Bukan hanya masak sayur, masak kue pun wanita berkulit putih ini mahir. Hasil kerjanya terkadang di unggah di Instagram miliknya. Bahkan di group Whatsapp teman teman SMP tahun lulus 1997. Bukan hanya Dewi, Sri Dayanti, warga Kabupaten Anambas juga masih menggunakan gas tabung yang sebenarnya lebih mahal dibandingkan dengan gas pipa yang didistribusikan oleh PT Perusahaan Gas Negara (PGAS) Tbk. Kedua orang itu berada di daerah negeri penghasil migas di Indonesia. Namun mereka belum merasakan betapa murah nya menggunakan gas bumi yang terhubung dari pipa yang dipasok PGN. Saat ini di Kepri, baru di Batam yang bisa menggunakan gas tersebut. Sementara enam kabupaten kota lainnya seperti di Tanjungpinang belum menggunakan gas bumi dari jaringan pipa PGN. Apalagi seperti di Kabupaten Natuna, Anambas, Lingga, Karimun dan Bintan.

”Saya masih menggunakan gas tabungan. Dan terkadang gas listrik,” ujar Dewi Asnita seorang pedagang di di Kota Ranai, Kabupaten Natuna kepada Tanjungpinang Pos, Minggu (24/11).

Ia berharap juga gas PGN yang katanya murah sampai ke Natuna.
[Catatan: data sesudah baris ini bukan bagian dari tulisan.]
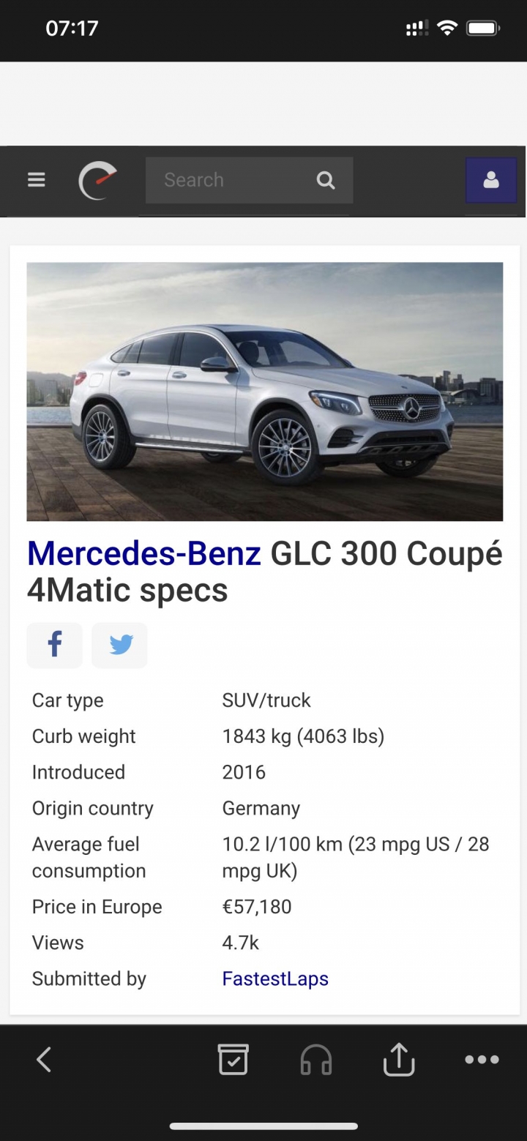Open the hamburger menu icon
527x1141 pixels.
(x=36, y=180)
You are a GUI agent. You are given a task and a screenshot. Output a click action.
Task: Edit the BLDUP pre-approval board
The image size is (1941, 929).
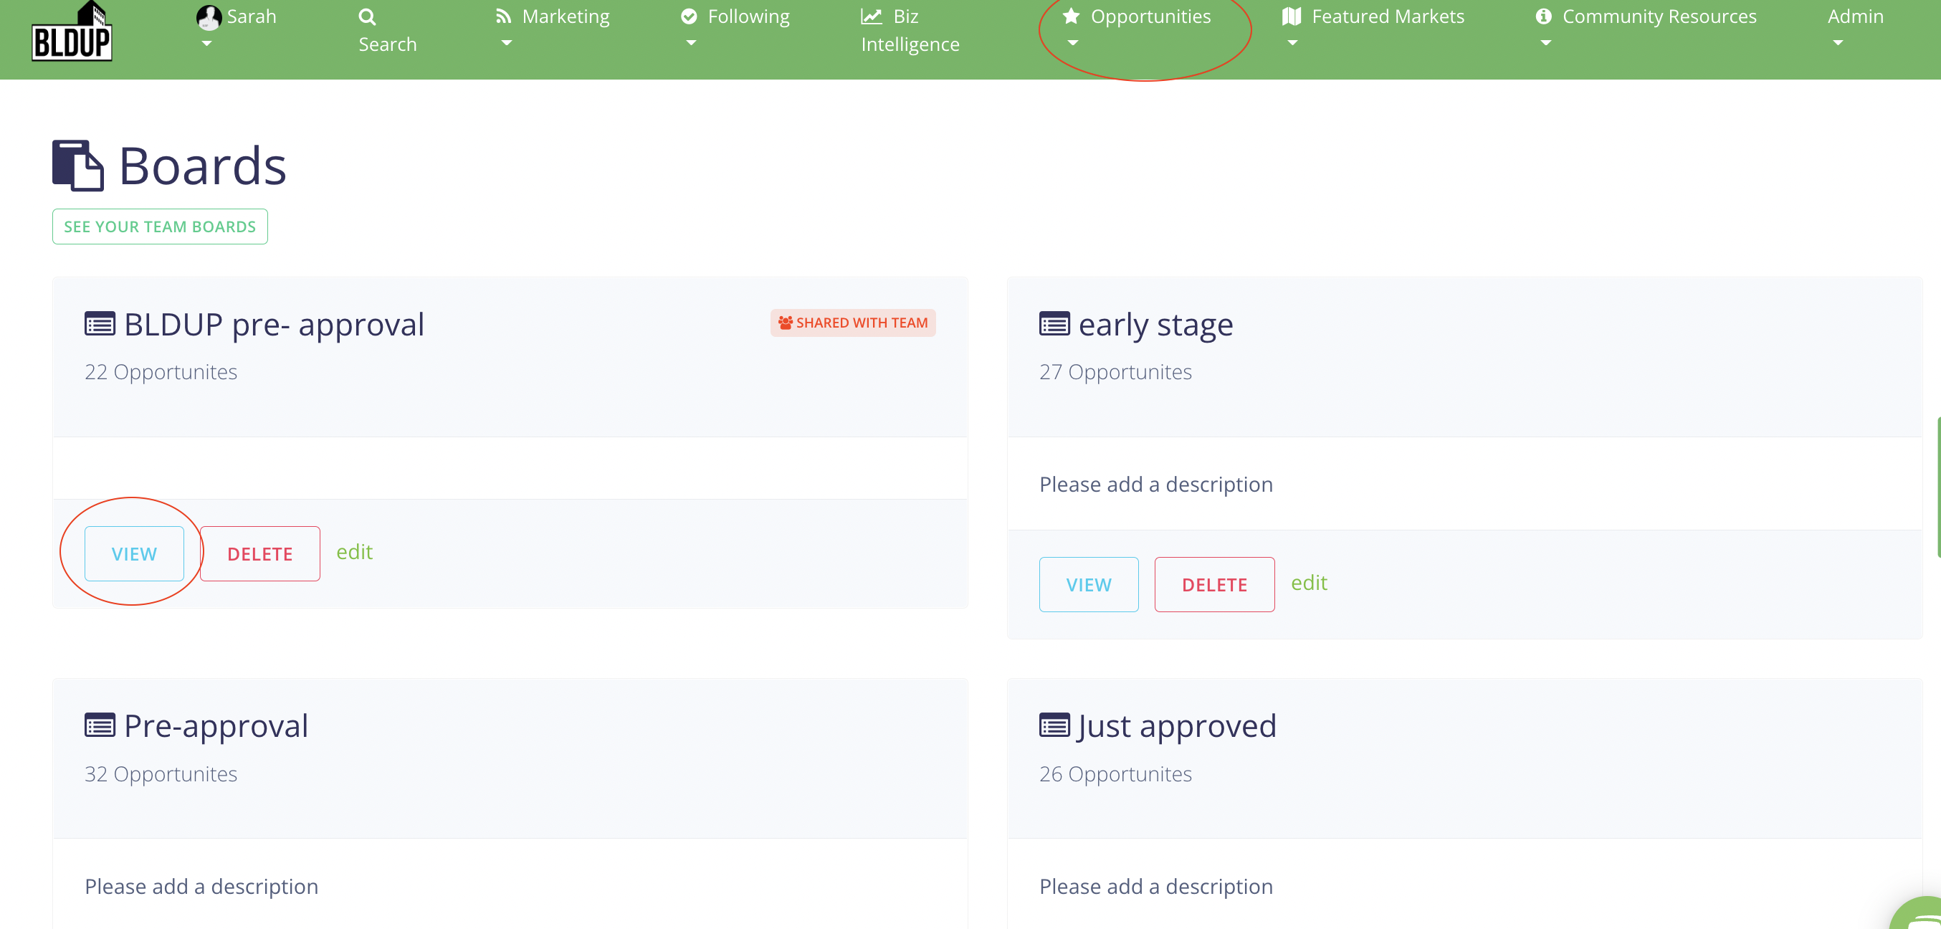coord(354,552)
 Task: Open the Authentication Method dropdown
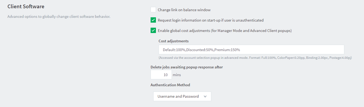point(182,96)
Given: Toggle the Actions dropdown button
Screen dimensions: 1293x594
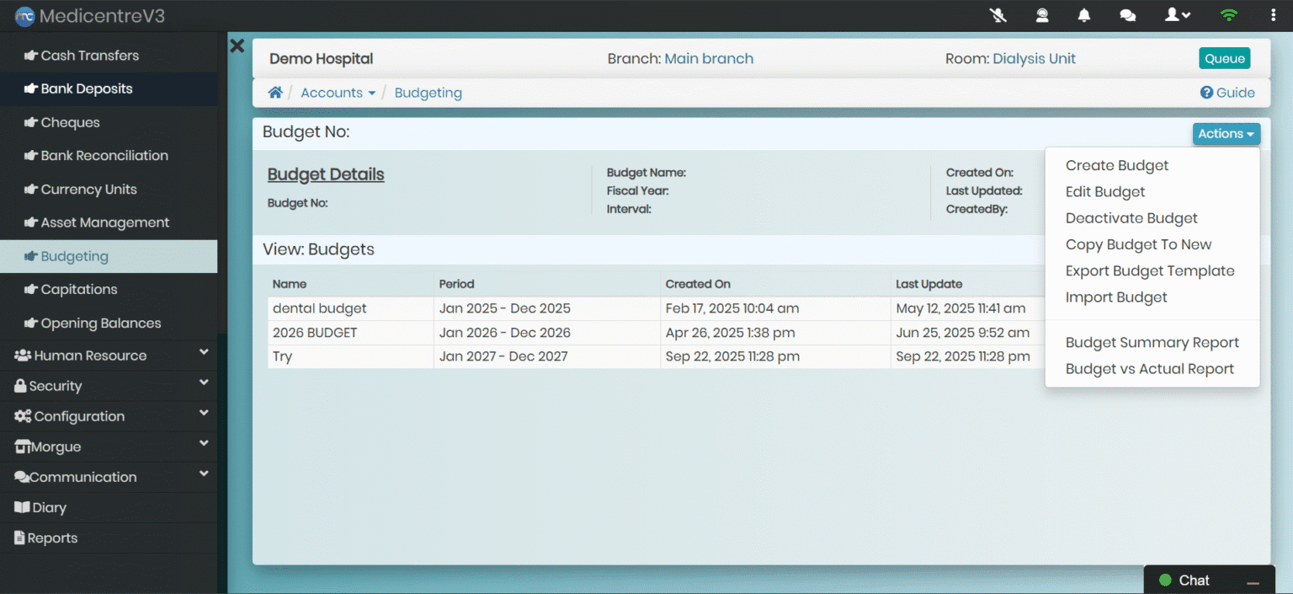Looking at the screenshot, I should click(x=1226, y=134).
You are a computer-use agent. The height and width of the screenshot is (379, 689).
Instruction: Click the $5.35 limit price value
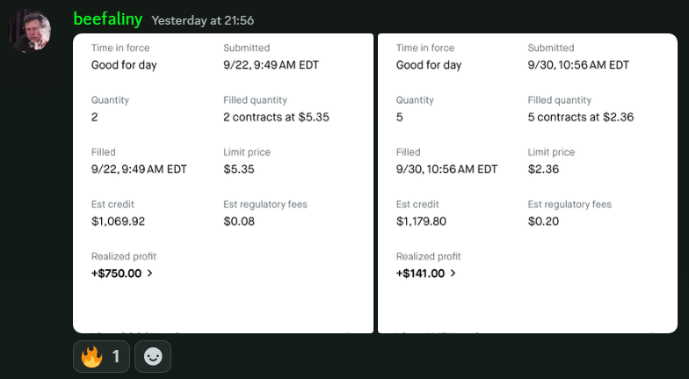click(239, 169)
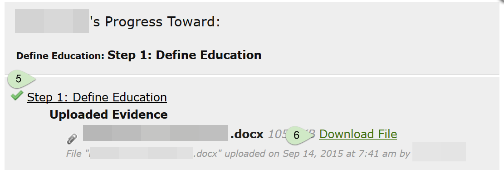Click the italic word 'uploaded' in the file note

pyautogui.click(x=246, y=154)
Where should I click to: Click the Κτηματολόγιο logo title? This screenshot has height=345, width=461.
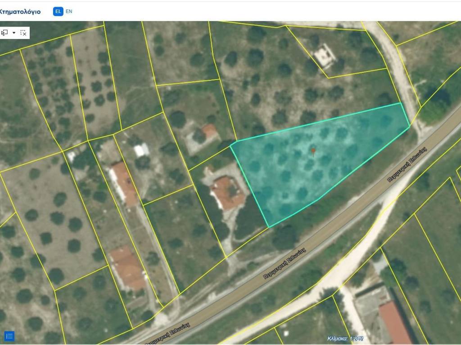pos(20,12)
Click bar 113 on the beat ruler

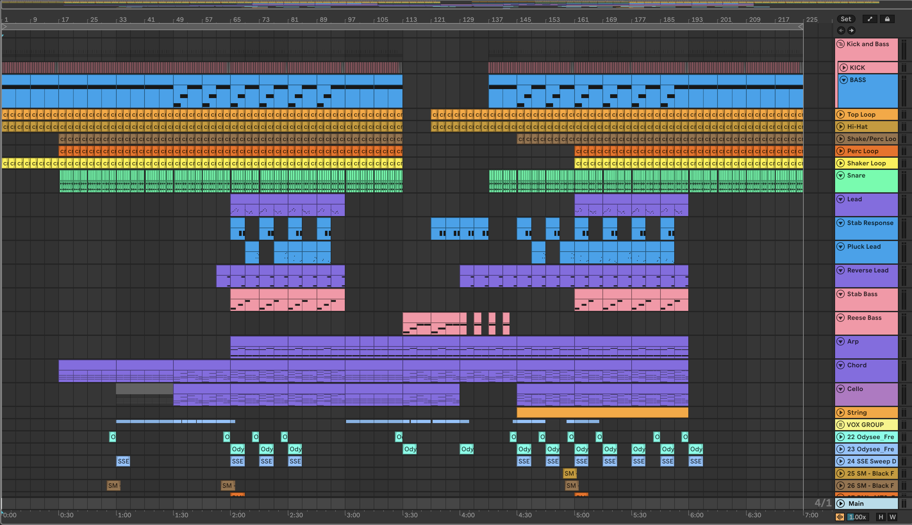click(x=411, y=19)
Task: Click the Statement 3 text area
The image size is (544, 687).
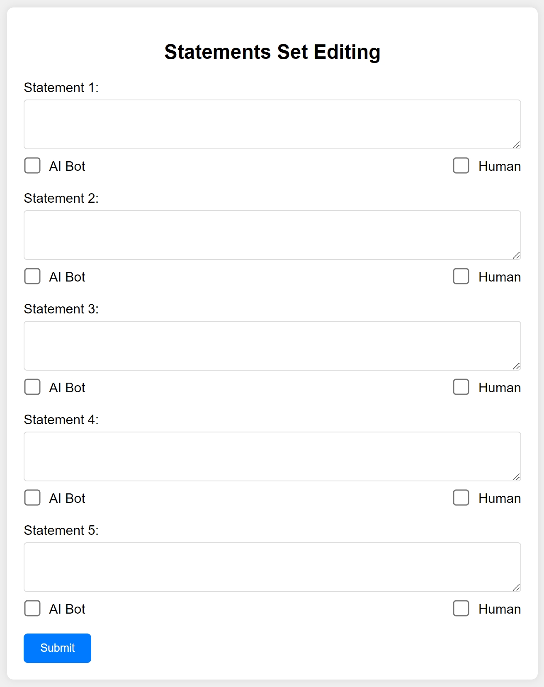Action: [x=272, y=345]
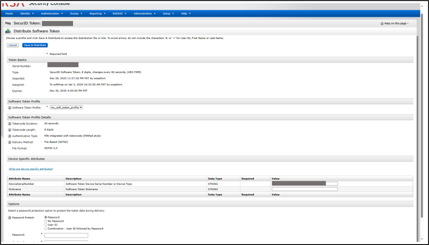The width and height of the screenshot is (429, 245).
Task: Open the What are device specific attributes link
Action: pyautogui.click(x=31, y=169)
Sedangkan menurut Sri Dayanti, seorang warga Tarempa, Kabupaten Anambas mengakui, sampai sejauh ini mereka belum menikmati gas bumi seperti beberapa perumahan di Batam.

”Kami masih menggunakan gas LPG tabungan. Karena belum masuk model pipa seperti di Batam itu,” ujar Sri Dayanti.

Informasi yang diperoleh Sri dari kawannya di Batam, penggunaan gas bumi jauh lebih murah hingga 60 persen dibandingkan gas LPG. Dan tentu juga lebih efisien. Dia berharap, pemerintah melalui PGN membangun jaringan pipa gas ke rumah tangga di Anambas.

”Karena sebagai daerah penghasil gas, kami hanya melihat proses produksi, pekerja membangun pipa pipa gas, tapi gas dari perut bumi Natuna dan Anambas tidak sampai di kita. Apalagi gas LPG sampai di Anambas mahal dua kali lipat dibandingkan dengan di Tanjungpinang maupun Batam,” ujar Sri.

Sementara di Batam, sampai Oktober 2019, PGN mencatat mereka sudah membangun 141,3 Km jaringan pipa gas Kota Batam. Panjangnya pipa yang sudah dibangun hampir di sebagian besar Pulau Batam, nantinya bisa menjangkau rumah warga. Sampai saat ini gas bumi baru bisa digunakan 4.720 pelanggan rumah tangga, 93 industri dan komersial, 29 pelanggan kecil. Sales Area Head PT PGN Batam, Wendi Purnomo, menyatakan, tahun 2020, jumlah tersebut akan bertambah banyak. Sudah ada 4.000 rumah tangga di Batam yang telah didata untuk mendapatkan sambungan gas rumah tangga (jargas) dari Kementerian ESDM. Pipa tersebut langsung terhubung dari pipa induk PGN ke rumah rumah warga. Konsumen antusias menggunakan program pemerintah ini karena dianggap murah dibandingkan dengan pakai tabung gas LPJ. 4.000 rumah tangga calon penerima program jargas ini tersebar di wilayah Batam Kota, Batam Center, Batuaji, Tanjunguncang, Nagoya, Batuampar, dan Kabil.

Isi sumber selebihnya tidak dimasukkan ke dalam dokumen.